黄连素抗食管癌EC109细胞的作用及其机制  被引量：3

作　　者：刘红岗[1] 赖远阳[1] 朱以芳[1] 同李平[1] 董小平[1] 许娟 张勇[1] 郭海华[1] 李小飞[1] 闫小龙[1] 

机构地区：[1]第四军医大学唐都医院胸外科,西安710038

出　　处：《临床与病理杂志》2017年第12期2524-2529,共6页Journal of Clinical and Pathological Research

摘　　要：目的:研究黄连素(berberine,BBR)的抗食管癌作用及其机制。方法:给予50,100,200μmol/L BBR处理EC109细胞24 h,检测EC109细胞的活力及迁移能力。Western印迹检测pAkt,蛋白激酶B(protein kinase B,Akt),叉头转录因子O3(forkhead Class box O3,FOXO3),B淋巴细胞瘤-2(B-cel l lymphoma-2,bcl-2)及Bax的表达水平,特别是FOXO3的细胞核转位情况。建立裸鼠皮下肿瘤模型,腹腔注射BBR,明确BBR的抗食管癌作用。结果:BBR处理EC109细胞后,细胞活力下降,划痕实验检测细胞间距增大(P<0.05)。
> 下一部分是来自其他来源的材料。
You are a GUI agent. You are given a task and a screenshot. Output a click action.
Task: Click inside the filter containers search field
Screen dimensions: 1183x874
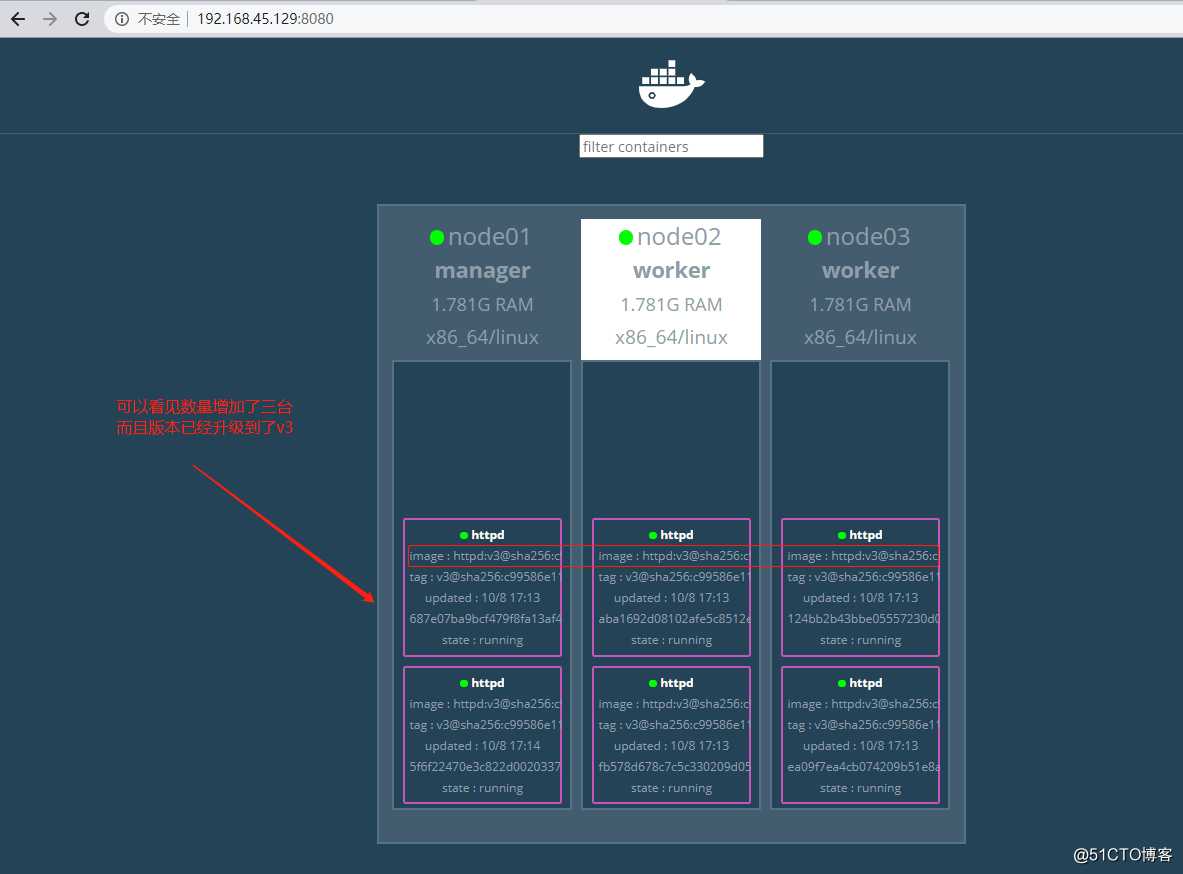[670, 146]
BBR降低了Akt的磷酸化水平,pAkt/总Akt下降;细胞质内的FOXO3下降;细胞核内的FOXO3升高;bcl-2表达水平下降;Bax则显著升高。在体研究发现BBR剂量依赖地抑制了肿瘤生长。结论:BBR能显著抑制食管癌EC109细胞的增殖、迁移以及在体增殖能力,该作用可能是通过抑制Akt磷酸化水平、增加FOXO3细胞核转位进而促进细胞凋亡来实现的。Objective： To investigate the role of berberine （BBR） on esophageal cancer and its mechanism. Methods： EC109 cells were treated with 50, 100, 200 μmol/L BBR and the CCK8 assay and cell migration assay were conducted. Further, we detected the phosphorylation level of Akt, the location of FOXO3, B-cell lymphoma-2 （bcl-2） and Bax expression through Western blot. To further evaluate whether BBR has an anti-tumor growth effect in vivo, we measured the tumor volume in a tumor bearing model by transplanting EC109 cells into nude mice. Results： After treated by BBR, EC109 cell viability was significantly reduced compared with the control group （P〈0.05）. Distance between cell boundary was significantly increased, indicating a worse migration ability （P〈0.05）. Compared with the control group, pAkt expression/total Akt expression was significantly decreased after BBR treatment. Cytoplasmic FOXO3 decreased and nucleus FOXO3 increased. Bcl-2 was decreased and Bax was increased by BBR. In vivo study showd that tumor volumes in nude mice were significantly reduced after BBR treatment. Conclusion： BBR can inhibit EC109 cell growth and induce cell apoptosis, which might be mediated by regulation of Akt/FOXO3 pathway.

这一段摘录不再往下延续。